The next issue was with access permissions to ejabberd log files. A round of chown fixed that. I also had some issues with the lock files in /var/lock/ejabberdctl. Removing all of these files helped.
Finally I had an issue with ejabberdctl running from the command line as root not being able to connect to the ejabberd process that was running as ejabberd:ejabberd. sudo -u ejabberd ejabberdctl fixed that for the command line, but I had scripts that were executing as root that needed to call ejabberdctl to register users...that got me some warnings from sudo about needing a tty connection. modifying /etc/sudoers to allow this to proceed fixed this problem.
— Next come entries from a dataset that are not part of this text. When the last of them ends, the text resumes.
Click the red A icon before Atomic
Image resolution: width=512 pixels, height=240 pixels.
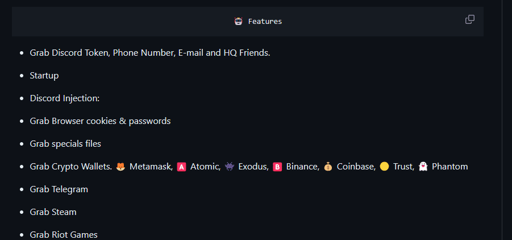[182, 167]
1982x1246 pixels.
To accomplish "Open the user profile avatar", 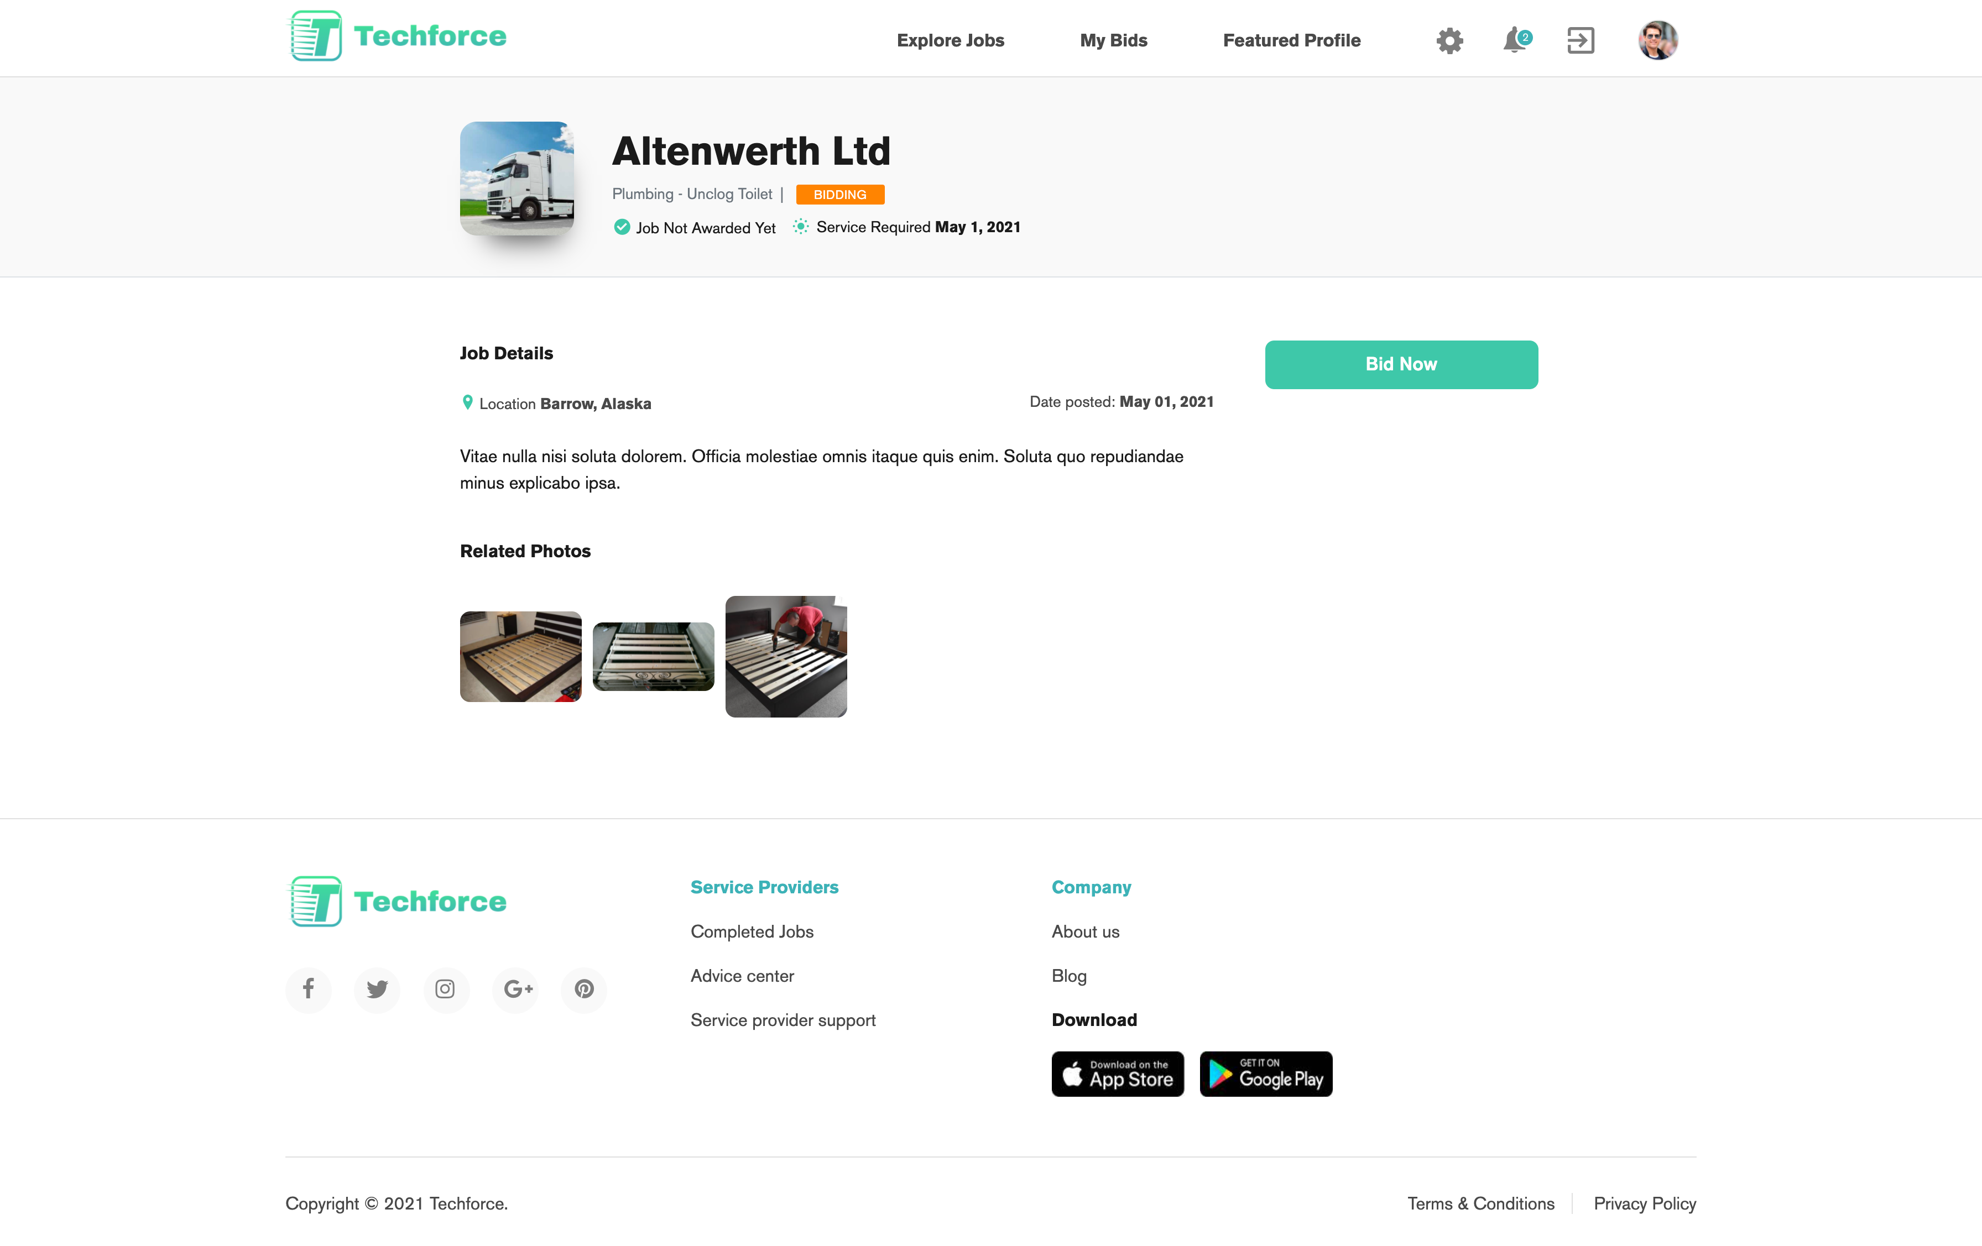I will coord(1657,40).
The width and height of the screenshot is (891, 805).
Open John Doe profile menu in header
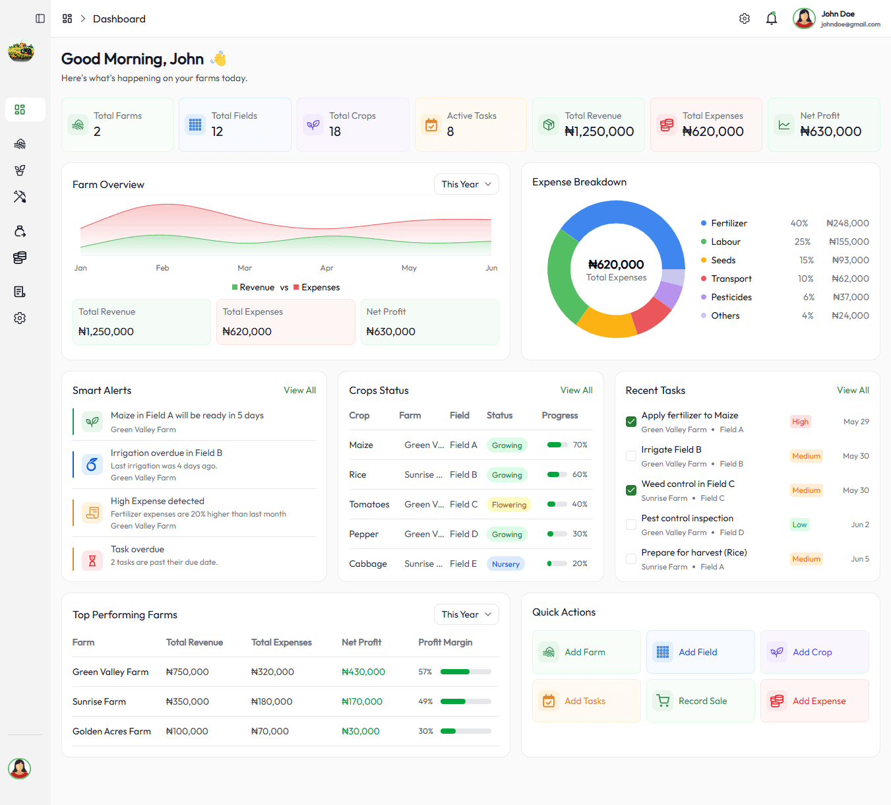point(837,18)
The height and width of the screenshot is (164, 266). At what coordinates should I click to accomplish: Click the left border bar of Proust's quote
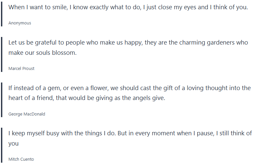(2, 54)
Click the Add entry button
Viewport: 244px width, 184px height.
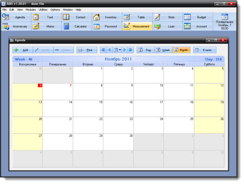pyautogui.click(x=23, y=50)
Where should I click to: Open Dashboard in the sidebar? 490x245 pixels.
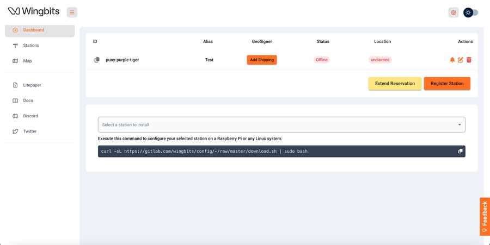tap(34, 30)
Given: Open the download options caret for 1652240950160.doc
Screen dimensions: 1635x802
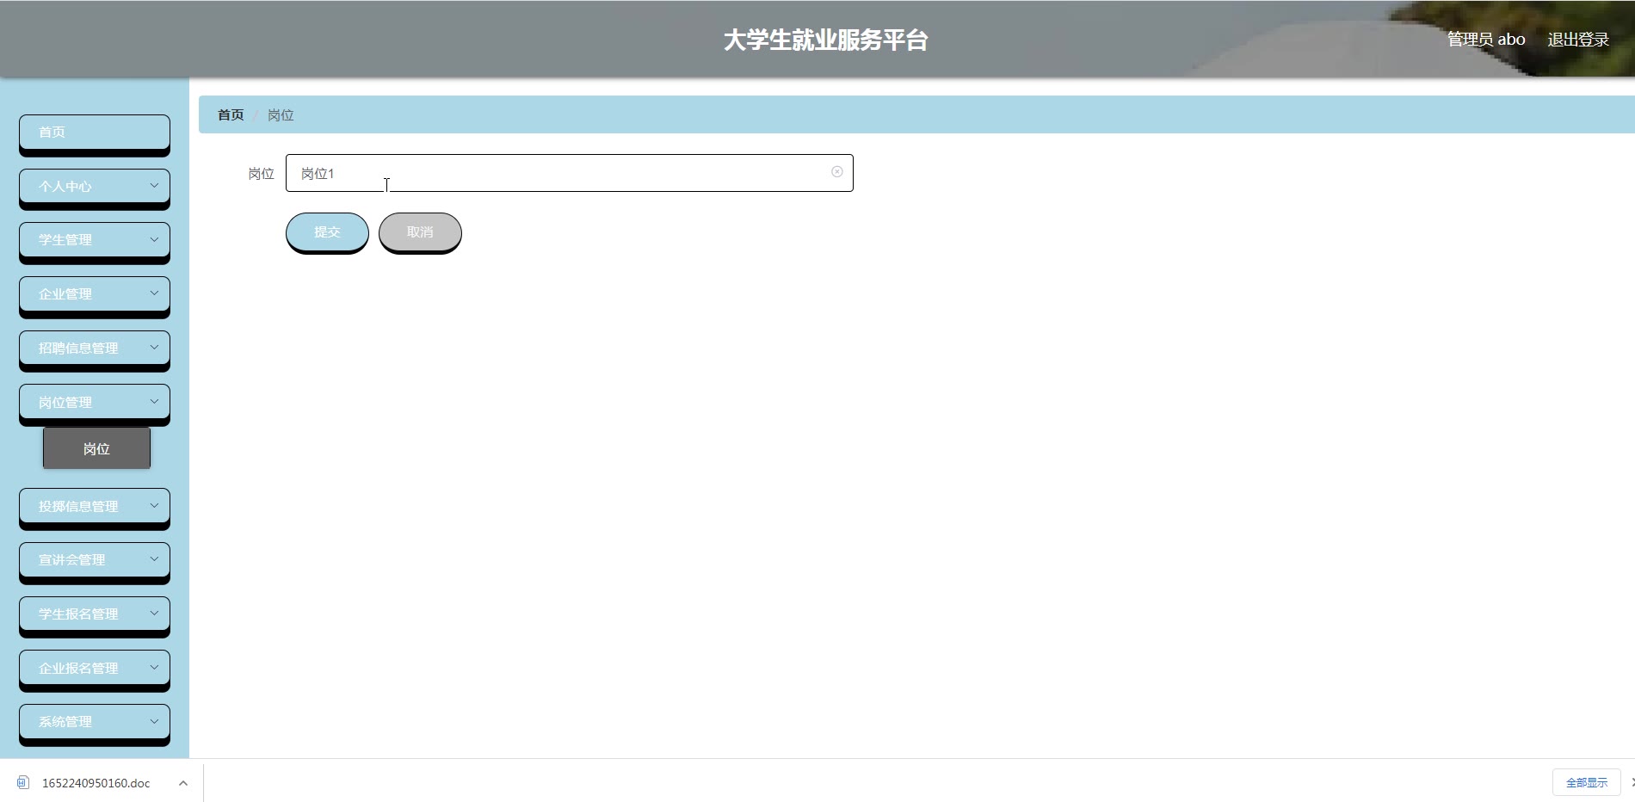Looking at the screenshot, I should coord(182,783).
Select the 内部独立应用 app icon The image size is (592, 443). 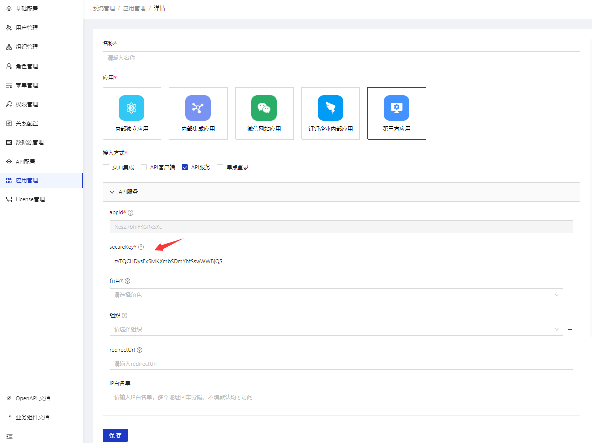click(131, 108)
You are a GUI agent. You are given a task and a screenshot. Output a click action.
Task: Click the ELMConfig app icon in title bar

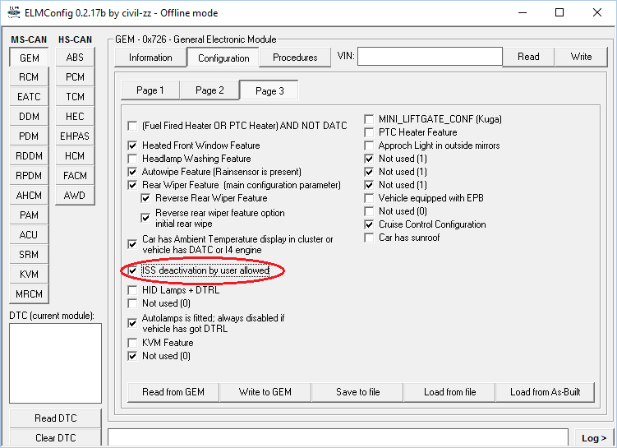(x=12, y=13)
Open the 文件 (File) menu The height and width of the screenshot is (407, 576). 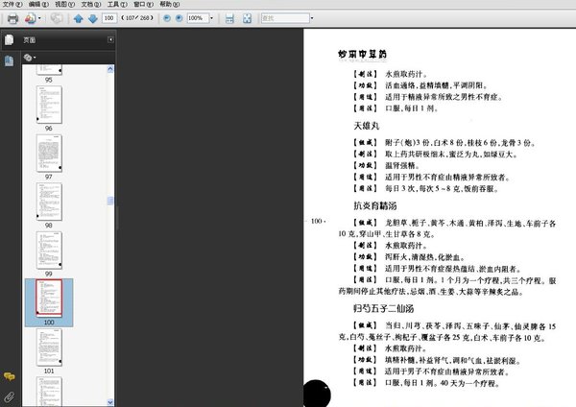pyautogui.click(x=12, y=5)
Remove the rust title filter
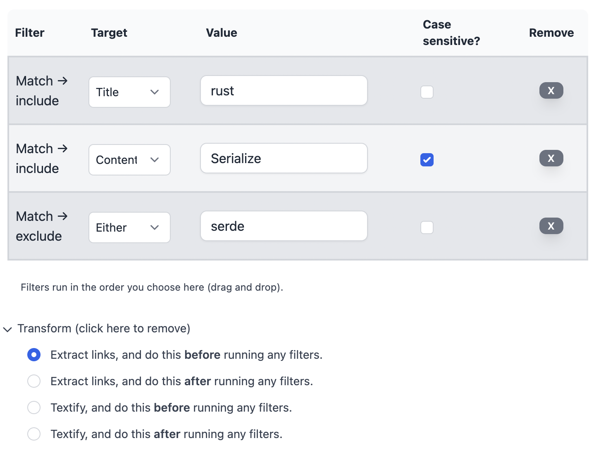The height and width of the screenshot is (462, 601). 551,90
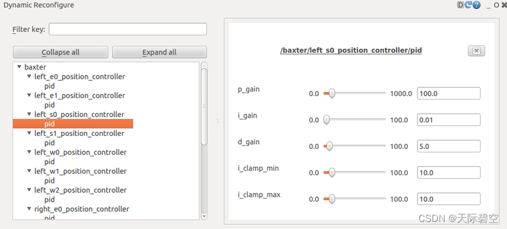The width and height of the screenshot is (507, 229).
Task: Collapse left_e0_position_controller node
Action: (x=29, y=77)

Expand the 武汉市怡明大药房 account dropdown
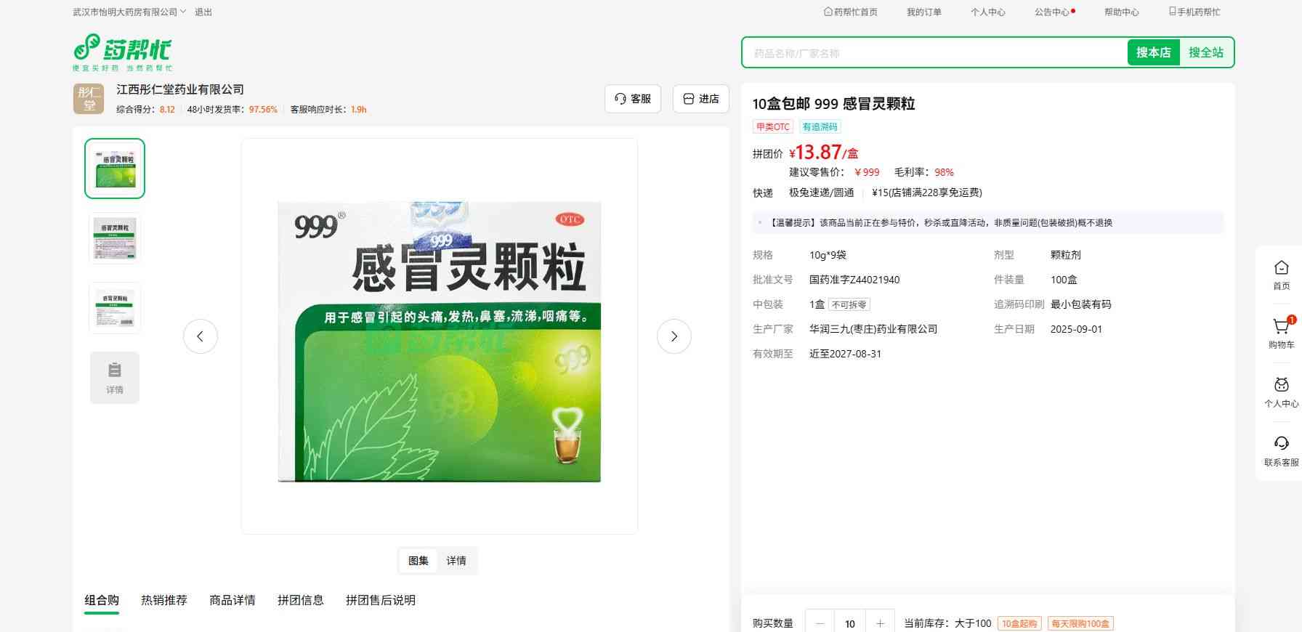click(129, 12)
So, the summary of how to get ejabberd to run as a service on CentOS 7 (and perhaps all systemd-based linuxes:
1. modify /usr/bin/ejabberdctl to modify it to use /bin/sh instead of /usr/bin/pkexec:
#!/usr/bin/pkexec /bin/sh needs to be #!/bin/sh
2. Either modify /usr/lib/systemd/system/ejabberd.service to run the service as root, or remove /var/lib/ejabberd and create a new, blank directory of the same name and chown it to ejabberd:ejabberd. If you modify the service, be sure to execute "systemctl daemon-reload" afterwards.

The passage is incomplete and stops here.